On the men's side, Jey Uso won Raw's first spot by defeating Finn Bálor and Rey Mysterio on June 17, with Chad Gable getting the second spot by defeating Braun Strowman and Bronson Reed on June 24. Drew McIntyre won the final Raw spot by defeating Sheamus and Ilja Dragunov on the July 1 episode of Raw. For SmackDown, the first two spots were claimed on the June 21 episode, with Carmelo Hayes defeating Randy Orton and Tama Tonga, and Andrade defeating Kevin Owens and Grayson Waller. The third and final SmackDown spot was filled on the June 28 episode, as LA Knight defeated Logan Paul and Santos Escobar. At the event on July 6, Drew McIntyre would go on to win the men's match, and later that night, McIntyre cashed in his contract during the World Heavyweight Championship match, where reigning champion Damian Priest was defending the title against Seth "Freakin" Rollins, turning it into a triple threat match, but McIntyre was pinned by Priest due to an attack from CM Punk. This marked the first time someone cashed in their contract on the person who had cashed in on them for the same title.
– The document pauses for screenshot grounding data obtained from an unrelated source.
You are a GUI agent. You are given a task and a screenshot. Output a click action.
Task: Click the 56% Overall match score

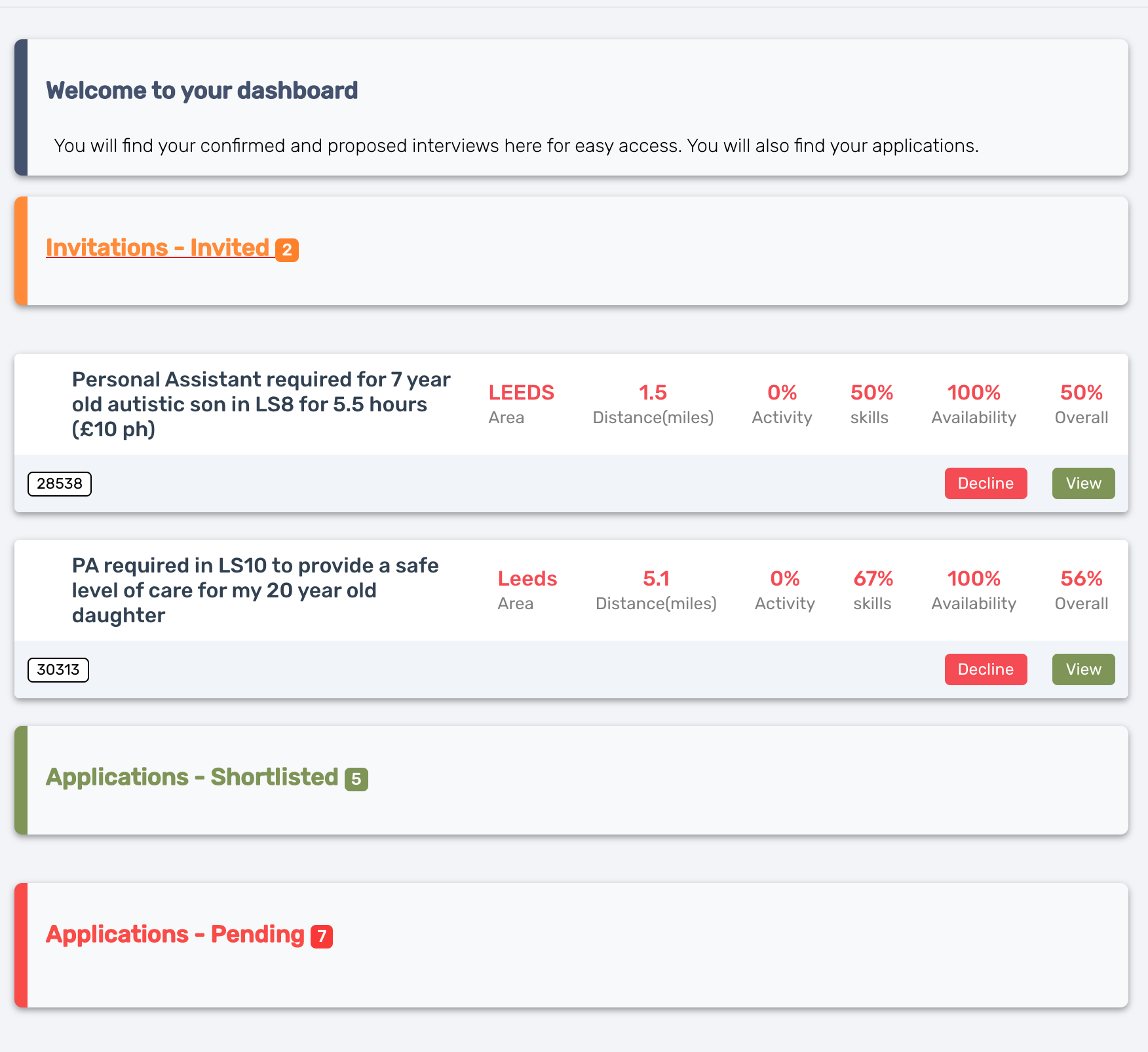click(x=1081, y=579)
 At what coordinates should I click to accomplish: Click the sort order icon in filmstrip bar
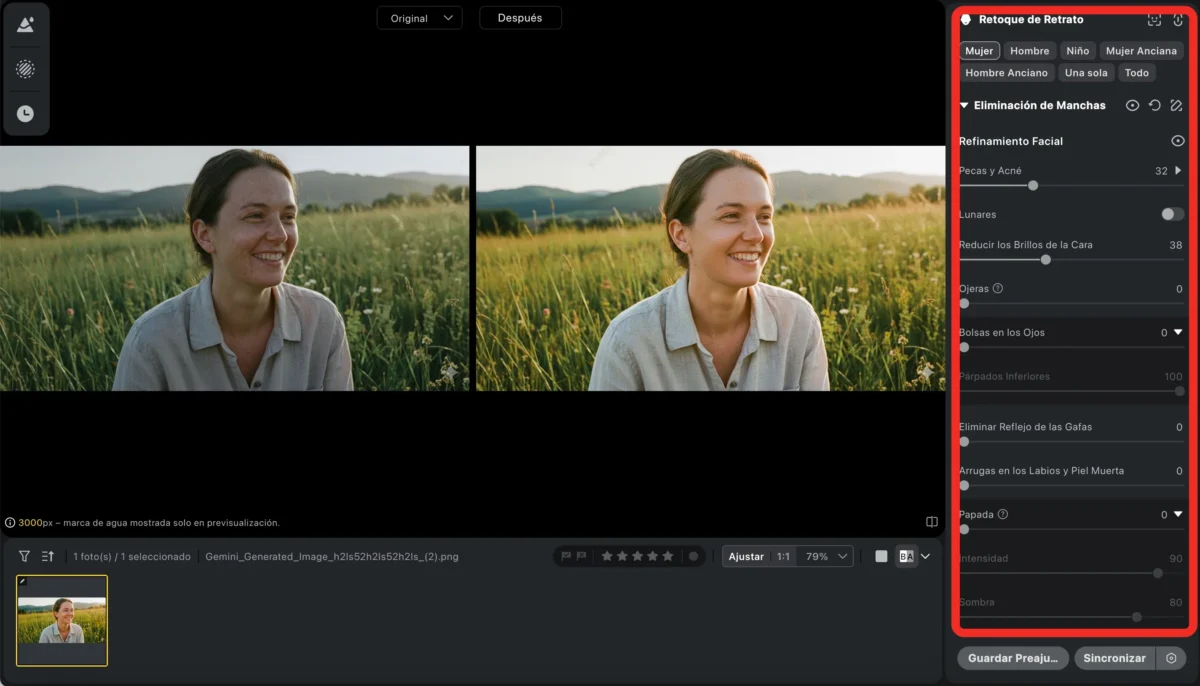pyautogui.click(x=47, y=556)
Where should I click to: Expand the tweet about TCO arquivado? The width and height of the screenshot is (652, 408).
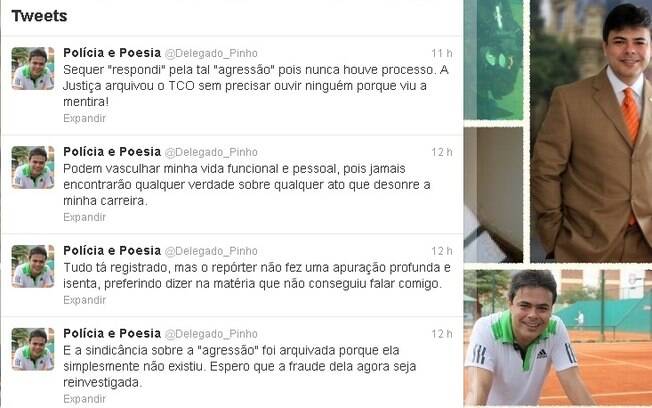(x=84, y=119)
On the women's side, Iyo Sky claimed Raw's first spot by defeating Kiana James and Zelina Vega on June 17. On the June 24 episode of Raw, Lyra Valkyria defeated Kairi Sane and Shayna Baszler to win the second Raw spot. Zoey Stark won Raw's final spot by defeating Dakota Kai and Ivy Nile on the July 1 episode of Raw. SmackDown's first spot was won by Chelsea Green, who defeated Bianca Belair and Michin on the June 21 episode of SmackDown. The final two SmackDown spots were filled on the June 28 episode, with Tiffany Stratton defeating Jade Cargill and Candice LaRae, and Naomi defeating Indi Hartwell and Blair Davenport. At the event on July 6, Tiffany Stratton would go on to win the women's match and on the January 3, 2025, edition of SmackDown, after Nia Jax had just defeated Naomi to retain the WWE Women's Championship, Stratton, who had been aligned with Jax for months, attacked her and LeRae, then following Jax being hit with a Kiss of Death from Belair, Stratton cashed in her contract and defeated Jax to win the WWE Women's Championship.

=== 2025 ===
The 2025 Money in the Bank event took place on Saturday, June 7, 2025, at the Intuit Dome in Inglewood, California.
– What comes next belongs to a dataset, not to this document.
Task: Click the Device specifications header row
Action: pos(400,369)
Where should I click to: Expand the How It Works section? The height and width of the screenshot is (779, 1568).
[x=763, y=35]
Qualifying matches for the men's Money in the Bank ladder match consisted of six triple threat matches held across episodes of Raw and SmackDown, with three spots for each brand. The first qualifier occurred on the May 16 episode of SmackDown where Solo Sikoa defeated Jimmy Uso and Rey Fénix. LA Knight qualified on the following week's SmackDown by defeating Aleister Black and Shinsuke Nakamura. Two qualifiers occurred on the May 26 episode of Raw, where Penta defeated Chad Gable and Dragon Lee, and then Seth Rollins defeated Finn Bálor and Sami Zayn. On that week's SmackDown, Andrade earned SmackDown's final spot by defeating Carmelo Hayes and Jacob Fatu, with Raw's final spot determined on the June 2 episode of Raw where El Grande Americano defeated AJ Styles and CM Punk. At the event on June 7, Seth Rollins would go on to win the men's match. At SummerSlam Night 1, Seth Rollins would cash in his Money in the Bank contract on CM Punk, who had just defeated Gunther for the World Heavyweight Championship, and pinned him to win the title.
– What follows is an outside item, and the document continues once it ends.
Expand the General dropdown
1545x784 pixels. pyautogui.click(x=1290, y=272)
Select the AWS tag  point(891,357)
Qualifying matches for the women's Money in the Bank ladder match also consisted of six triple threat matches that occurred over episodes of Raw and SmackDown, also with three spots for each brand. Like the men's, qualifiers also began on the May 16 episode of SmackDown where Alexa Bliss defeated Chelsea Green and Michin. The next two qualifiers occurred on the May 19 episode of Raw where Roxanne Perez defeated Becky Lynch and Natalya, and then Rhea Ripley defeated Kairi Sane and Zoey Stark. The fourth qualifier was determined on that week's SmackDown where Giulia defeated Charlotte Flair and Zelina Vega. SmackDown's final spot was then determined on the May 30 episode of SmackDown where Naomi defeated Jade Cargill and Nia Jax, while Raw's final spot was determined on the June 2 episode of Raw where Stephanie Vaquer defeated Ivy Nile and Liv Morgan. At the event on June 7, Naomi would go on to win the women's match. At Evolution on July 13, Naomi cashed in her Money in the Bank contract on Iyo Sky during her Women's World Championship defense against Rhea Ripley and pinned Sky to win the title.